Sheldon Whitehouse issued a blunt warning to his Republican colleagues on Thursday, as he watched the Judiciary Committee ready Amy Coney Barrett’s Supreme Court nomination for the Senate floor.
There will not be two sets of rules for Democratic and Republican Senate majorities, Whitehouse vowed; the GOP decision to block President Barack Obama’s nominee in 2016 and approve President Donald Trump’s just days before the 2020 election will have consequences.
“Don’t think when you have established the rule of ‘because we can,’ that should the shoe be on the other foot, you will have any credibility to come to us and say: ‘yeah, I know you can do that, but you shouldn’t,'” Whitehouse said. “Your credibility to make that argument at any time in the future will die in this room and on that Senate floor if you continue.”
The Rhode Island Democrat succinctly stated what’s on everyone’s mind: Once Barrett is confirmed, all bets are off about how the Senate — and the Supreme Court — might look a few months from now if Democrats sweep in November.

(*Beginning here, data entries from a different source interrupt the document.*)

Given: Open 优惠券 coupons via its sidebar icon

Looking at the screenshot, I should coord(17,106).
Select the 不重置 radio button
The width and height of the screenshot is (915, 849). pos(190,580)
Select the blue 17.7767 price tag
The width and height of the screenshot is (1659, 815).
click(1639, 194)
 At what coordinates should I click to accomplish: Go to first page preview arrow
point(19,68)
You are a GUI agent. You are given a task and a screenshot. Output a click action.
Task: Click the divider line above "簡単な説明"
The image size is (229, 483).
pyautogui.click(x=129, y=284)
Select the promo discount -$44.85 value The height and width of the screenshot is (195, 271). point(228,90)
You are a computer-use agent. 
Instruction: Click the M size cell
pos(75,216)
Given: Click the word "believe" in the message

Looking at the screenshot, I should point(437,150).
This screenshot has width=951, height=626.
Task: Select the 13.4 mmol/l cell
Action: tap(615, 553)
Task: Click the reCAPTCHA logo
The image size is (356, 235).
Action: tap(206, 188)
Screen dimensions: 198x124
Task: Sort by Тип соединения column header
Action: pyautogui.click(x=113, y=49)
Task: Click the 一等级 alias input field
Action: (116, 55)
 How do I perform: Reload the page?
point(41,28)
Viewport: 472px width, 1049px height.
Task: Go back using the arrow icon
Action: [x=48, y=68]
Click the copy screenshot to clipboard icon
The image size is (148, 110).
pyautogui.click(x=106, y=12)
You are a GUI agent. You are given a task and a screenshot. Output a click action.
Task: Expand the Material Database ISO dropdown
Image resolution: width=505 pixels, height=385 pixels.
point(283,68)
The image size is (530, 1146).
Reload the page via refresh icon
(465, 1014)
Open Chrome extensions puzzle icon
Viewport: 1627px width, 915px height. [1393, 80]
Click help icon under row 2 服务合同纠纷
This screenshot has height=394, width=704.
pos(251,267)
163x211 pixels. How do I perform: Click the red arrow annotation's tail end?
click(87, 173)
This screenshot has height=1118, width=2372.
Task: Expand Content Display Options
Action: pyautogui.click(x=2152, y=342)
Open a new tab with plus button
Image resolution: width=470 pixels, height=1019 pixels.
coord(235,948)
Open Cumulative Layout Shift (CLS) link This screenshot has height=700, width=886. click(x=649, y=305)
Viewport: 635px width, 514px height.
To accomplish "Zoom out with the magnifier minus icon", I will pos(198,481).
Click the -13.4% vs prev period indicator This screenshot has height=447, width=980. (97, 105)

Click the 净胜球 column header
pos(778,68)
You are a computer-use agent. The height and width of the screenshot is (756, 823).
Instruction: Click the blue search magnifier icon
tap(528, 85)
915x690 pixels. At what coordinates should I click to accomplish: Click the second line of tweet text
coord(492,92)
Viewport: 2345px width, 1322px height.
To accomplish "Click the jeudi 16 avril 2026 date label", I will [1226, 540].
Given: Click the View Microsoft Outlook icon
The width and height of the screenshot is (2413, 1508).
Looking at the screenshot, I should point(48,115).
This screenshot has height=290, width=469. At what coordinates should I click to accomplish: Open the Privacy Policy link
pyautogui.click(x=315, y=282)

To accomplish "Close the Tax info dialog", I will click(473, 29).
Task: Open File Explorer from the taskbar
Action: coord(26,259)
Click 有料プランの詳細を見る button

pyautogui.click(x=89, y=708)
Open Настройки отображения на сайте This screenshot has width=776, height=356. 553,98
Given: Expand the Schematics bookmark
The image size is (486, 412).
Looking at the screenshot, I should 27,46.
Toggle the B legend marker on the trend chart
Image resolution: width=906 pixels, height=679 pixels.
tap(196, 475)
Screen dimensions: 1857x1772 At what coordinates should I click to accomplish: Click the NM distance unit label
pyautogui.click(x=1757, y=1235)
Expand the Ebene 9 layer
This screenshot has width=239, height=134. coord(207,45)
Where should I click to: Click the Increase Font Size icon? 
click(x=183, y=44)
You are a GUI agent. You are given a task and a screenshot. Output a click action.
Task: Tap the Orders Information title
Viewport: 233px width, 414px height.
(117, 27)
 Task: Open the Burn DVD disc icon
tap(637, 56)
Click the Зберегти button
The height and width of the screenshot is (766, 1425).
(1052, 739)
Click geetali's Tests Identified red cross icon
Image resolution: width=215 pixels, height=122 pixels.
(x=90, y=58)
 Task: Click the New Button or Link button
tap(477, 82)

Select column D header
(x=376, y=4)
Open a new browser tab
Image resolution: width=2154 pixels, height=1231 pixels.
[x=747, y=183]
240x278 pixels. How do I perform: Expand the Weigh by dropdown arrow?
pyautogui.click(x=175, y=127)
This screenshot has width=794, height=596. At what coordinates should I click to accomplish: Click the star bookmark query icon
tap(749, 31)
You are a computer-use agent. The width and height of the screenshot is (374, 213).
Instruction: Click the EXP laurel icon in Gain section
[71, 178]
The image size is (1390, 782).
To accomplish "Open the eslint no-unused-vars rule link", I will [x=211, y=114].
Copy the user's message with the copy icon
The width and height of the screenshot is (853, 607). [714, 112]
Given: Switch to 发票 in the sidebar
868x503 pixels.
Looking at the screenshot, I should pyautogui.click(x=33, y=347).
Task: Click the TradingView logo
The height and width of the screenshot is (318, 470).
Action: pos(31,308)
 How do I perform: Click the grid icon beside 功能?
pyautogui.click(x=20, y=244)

Whitehouse’s remarks were pointed enough to serve as a warning for Republicans but vague enough to avoid creating the “court-packing” headline that the GOP would want coming out of Barrett’s hearing. In an interview afterward, Whitehouse called his statement “more or less a preview of coming attractions and work to be done, than it was a threat.”
“What the Republicans have done to the reputation and integrity of the court through these last three nominations leaves a tarnish on the court that I don’t think the court can bear,” Whitehouse said. “That means it’s going to be on us to figure out how to clean up that mess and restore a court that is demonstrably not the organ of big special interests.”
Republicans say Whitehouse was barely hiding Democrats’ intentions.
“I think it was intended to be a threat,” said Sen. Ted Cruz (R-Texas), a member of the Senate Judiciary Committee. “If Democrats take control, I believe they will end the filibuster in the opening weeks of January… [and] intend to pack the court, to increase the number of justices, so that they can appoint partisans to control the court.”
Yet most Democrats, including both progressives and challengers in competitive Senate races as well as Joe Biden, have shied away from explicitly calling for changes to the Supreme Court or to the filibuster. Democrats are seething as the GOP jams through Barrett right before the election, but they have no interest in handing Republicans a political cudgel to use against them.
After repeated questioning, Democratic presidential nominee Biden eventually conceded he’s “not a fan” of adding seats to the high court. Minority Leader Chuck Schumer (D-N.Y.) hasn’t promised retaliation, but he’s also declined to rule out anything, be it changing the Supreme Court or killing the filibuster.
While they address the issue gingerly, Schumer’s Democratic members are quick to show that they will not unilaterally disarm after Senate Majority Leader Mitch McConnell (R-Ky.) engineered a massive swing of the court to the right. As Sen. Richard Blumenthal (D-Conn.) said of Republicans on Thursday: “They’re breaking the norms and traditions. And that leaves everything uncertain.”
Democrats are angry that McConnell blocked Merrick Garland’s nomination nearly nine months before a presidential election in 2016 and is moving forward on Barrett with less than two months to go this time. Republicans argue the situation is different because they control both the White House and the Senate.
Progressive activists want an expansion of the Supreme Court and vow to get rid of the filibuster if Democrats win. But for the most part, few Democrats want to talk about retribution three weeks before an election that they’re increasingly favored to win.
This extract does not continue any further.